Altra pratica estrema, messa a punto dai buddhisti tibetani, è il Tummo, una tecnica yoga che va praticata a temperature fredde ed avvolti in asciugamani bagnati. Una neuroscienziata che ha studiato questa tecnica in un monastero tibetano, in un suo articolo ha sottolineato che essa potrebbe aiutare ad adattarsi agli ambienti freddi, aumentando le resistenza a delle infezioni.

Altre terapie

Così come c’è una terapia del freddo, esiste anche una del fuoco. Ce ne sono diverse ed una messa a punta dai cinesi consiste nell’applicare sulla pelle un cataplasma di erbe mediche, coperto da un asciugamano impregnato di alcool, a cui viene dato fuoco, ma si spegne prima che possa provocare ustioni. In teoria, questa terapia dovrebbe favorire la remissione di varie patologie, ma non ci sono studi che lo dimostrano.

Non meno caldo è il trattamento con la sabbia infuocata. A proporre un trattamento del genero è l’oasi di Siwa, in Egitto: gli abitanti del posto credono che seppellirsi nudi nella sabbia del deserto sia in grado di guarire vari disturbi, dall’impotenza ai dolori reumatici. Certo, la sabbia viene usata anche in terapie occidentali, ma mai a tali estremi, e sono comunque sconsigliate a cardiopatici o ipertesi.
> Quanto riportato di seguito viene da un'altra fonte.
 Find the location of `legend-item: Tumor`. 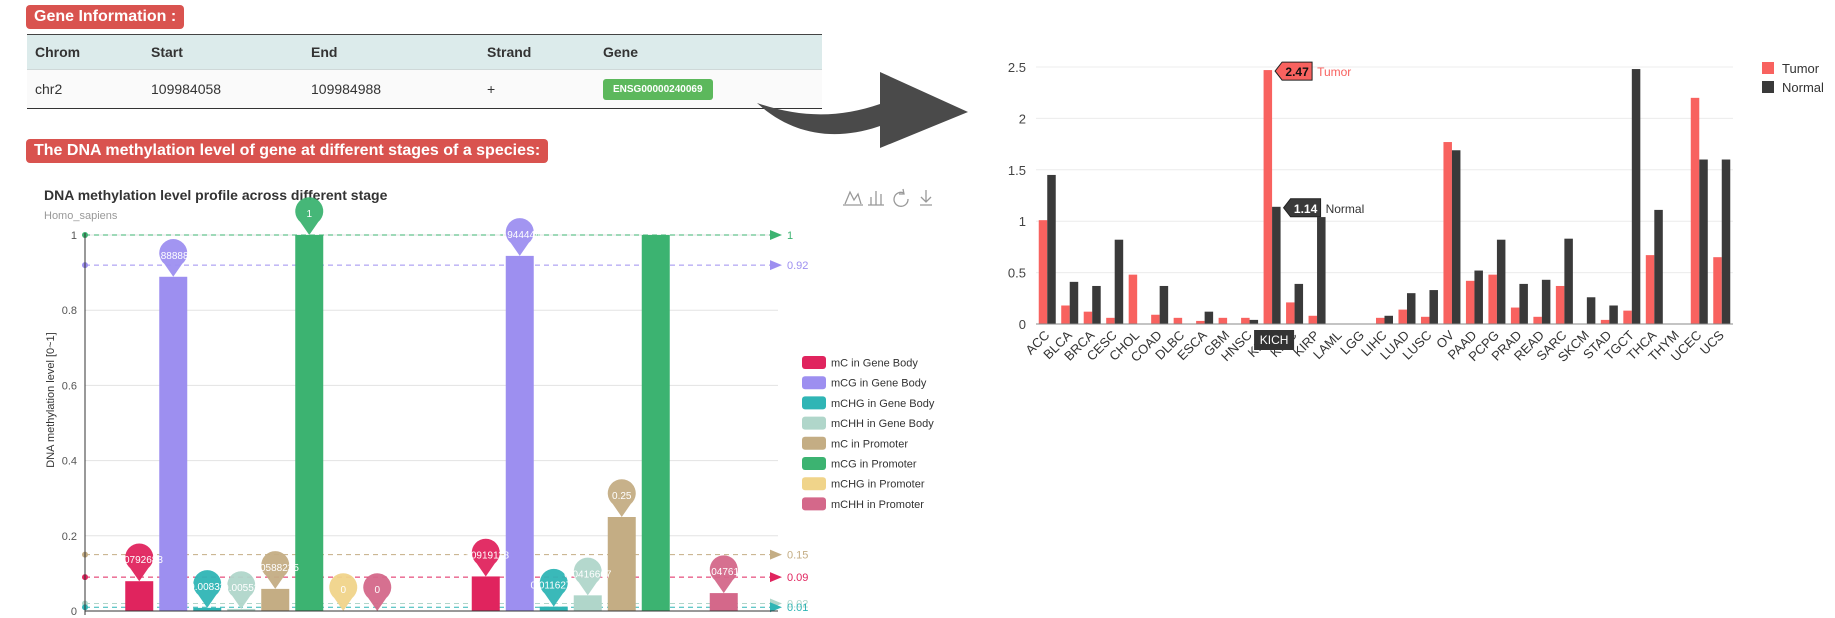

Un metodo estremo per eliminare la pelle morta, è quella di farla mangiare da un pesce chiamato Garra rufa, che vive nelle acque dolci del Medio Oriente, noto anche come “pesce dottore”. Esso viene usato sia per rimuovere la pelle morta durante dei pedicure, che da medici per ablazioni di tipo paramedico, come psoriasi o dermatiti. Certo, non sarebbe la prima scelta di un medico, un trattamento con questo pesce, ma migliora l’aspetto della pelle e sembra efficace.